Cocoa mix was added to the C-ration in 1944.
In the years after the war, the C-Ration was modified and revised and went through several subsequent variations. In 1954, the C-4 was released, which added, among other things, sugar and non-dairy creamer to the mix. Soldiers often used one package of each to enhance their cocoa.
C-Rations were phased out in 1958, although Vietnam soldiers continued to receive cases of them marked with dates from the 1950s. To replace the C-Ration, the military developed the “Meal, Combat, Individual,” or MCI, which included more variety than its predecessor. Four different B-unit cans were available, including the B-3, which contained 4 cookies and a packet of cocoa mix. Cocoa packets were prized and nonsmokers would trade their cigarettes (4 were included in the MCI’s “Accessory Pack”) for them. Some of the men would add the cocoa to their coffee to make a mocha beverage. If they were out of cocoa, the men would heat up water inside a can, chop up their Tropical Bar (a heat resistant chocolate bar that came in their sundries kit) into the water, and add a packet of creamer and sugar to make a hot and satisfying drink.
Cocoa mix is still included in MREs, which began to replace MCIs in the 70s and 80s.

Celebrate the Holidays (and Beyond!) with This Virile Elixir!

If this post has you hankering for a cup of cocoa, here are a few tips to get the most out of this virile beverage.
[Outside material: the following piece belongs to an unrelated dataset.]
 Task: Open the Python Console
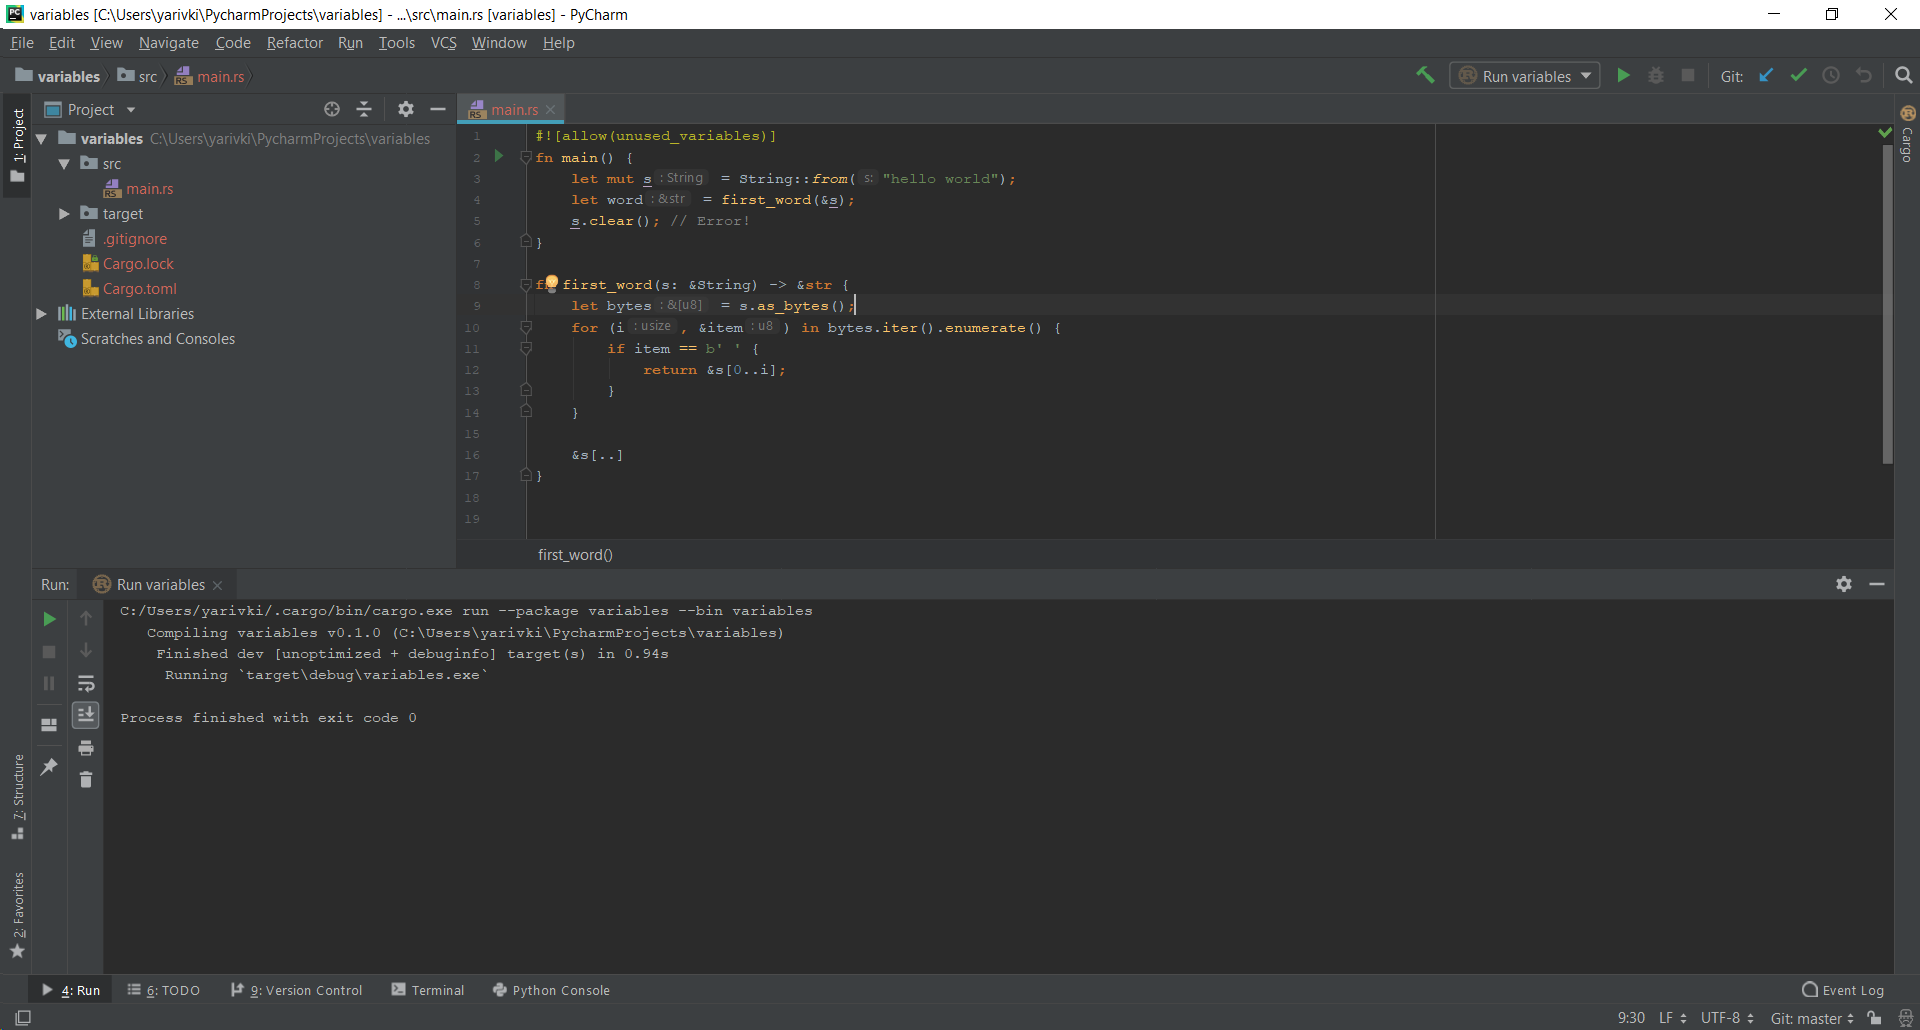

Dark chocolate has as much as three times more flavonoids than wine and green tea, and cocoa powder has more of them than solid dark chocolate does. However, because the alkalizing process that Dutch cocoa undergoes saps 60-80% of its flavonoids (although cocoa is so high in them that actually still leaves a whole lot), you may want to look for natural cocoa to get the most potent dose. Prepared cocoa mixes also oftentimes contain more sugar than cocoa, so add a little sugar or a natural sweetener (like stevia) to an unsweetened variety as desired. Mark, of Mark’s Daily Apple, drinks it as a rare holiday indulgence (he’s not a proponent of regularly consuming dairy) straight up in his milk, arguing that the leche adds enough natural sweetness on its own. Unfortunately, studies have shown that dairy may inhibit antioxidant activity and absorption in the body, so if you’re looking to get those benefits, you may just want to mix it in almond or coconut milk, or straight up in hot water. You can even create a truly potent tonic using raw, ground-up cacao nibs, just like a proper Mayan. (Bonus: cacao nibs are an excellent source of magnesium, which naturally helps boost testosterone – perhaps there’s something to the old idea of chocolate as an aphrodisiac after all…)
Of course, as mentioned at the start, antioxidants are not the only benefit of chocolate, and its feel-good properties are only enhanced with a little sugar and milk at the proper time. Like on a backpacking trip, or, say, while riding the Polar Express. Can I be the only one who thought as a boy that the mention of “hot cocoa as thick and rich as melted chocolate bars” was one of the most memorable parts of that book?
Mmmm, I think I’m going to make a creamy mug and go sit down by the fire. Eat, or as it were, tear your heart out, Aztec warrior.